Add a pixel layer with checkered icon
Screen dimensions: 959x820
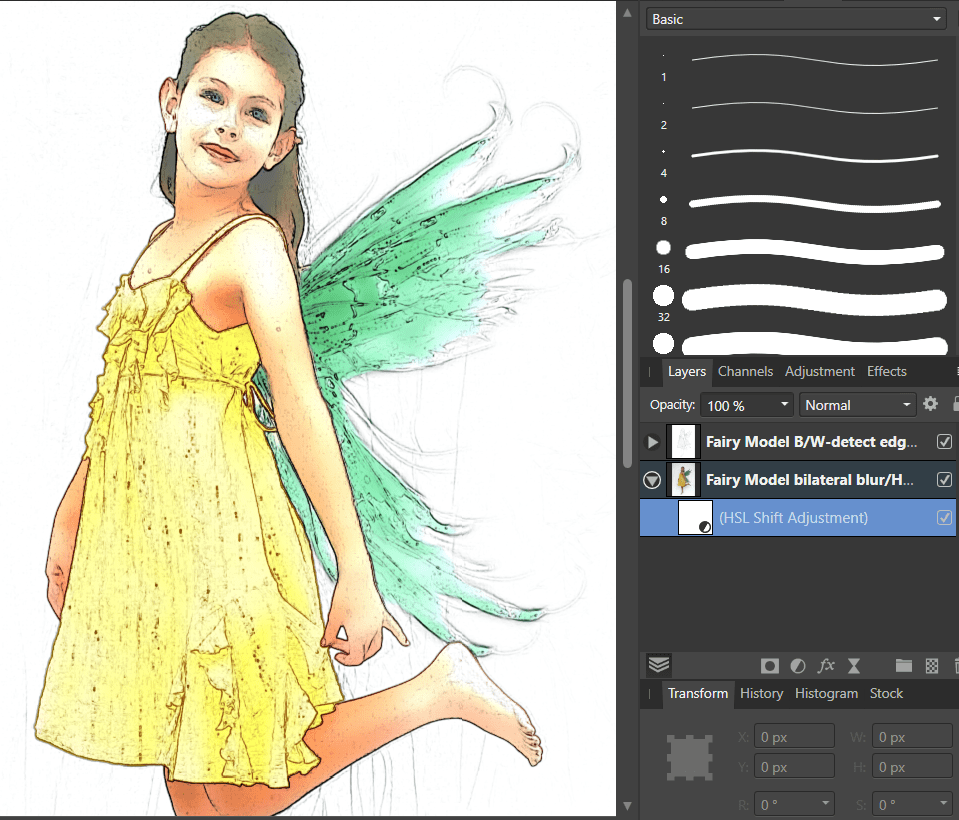pyautogui.click(x=932, y=665)
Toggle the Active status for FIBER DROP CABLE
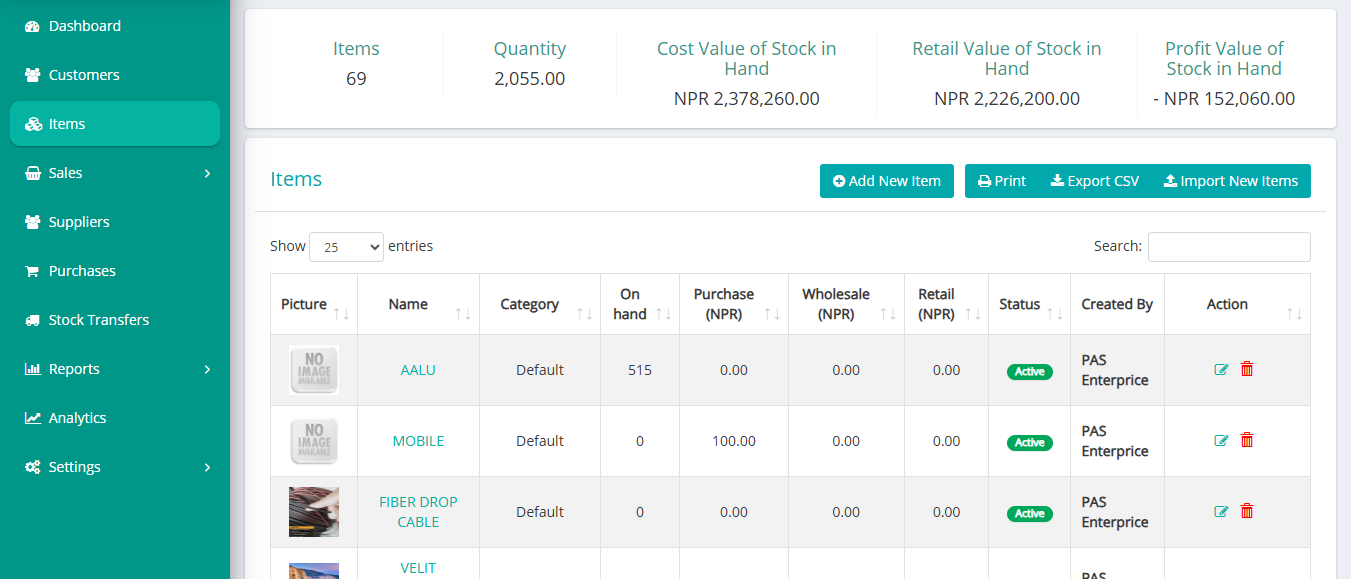The image size is (1351, 579). pyautogui.click(x=1029, y=513)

________

▸ **TASK INSTRUCTIONS**
Without including any pictures, please restate all the records exactly.

▸ **ANSWER SECTION**
Add a pixel layer with checkered icon
Screen dimensions: 959x820
pyautogui.click(x=932, y=665)
Toggle the Active status for FIBER DROP CABLE
The image size is (1351, 579). pyautogui.click(x=1029, y=513)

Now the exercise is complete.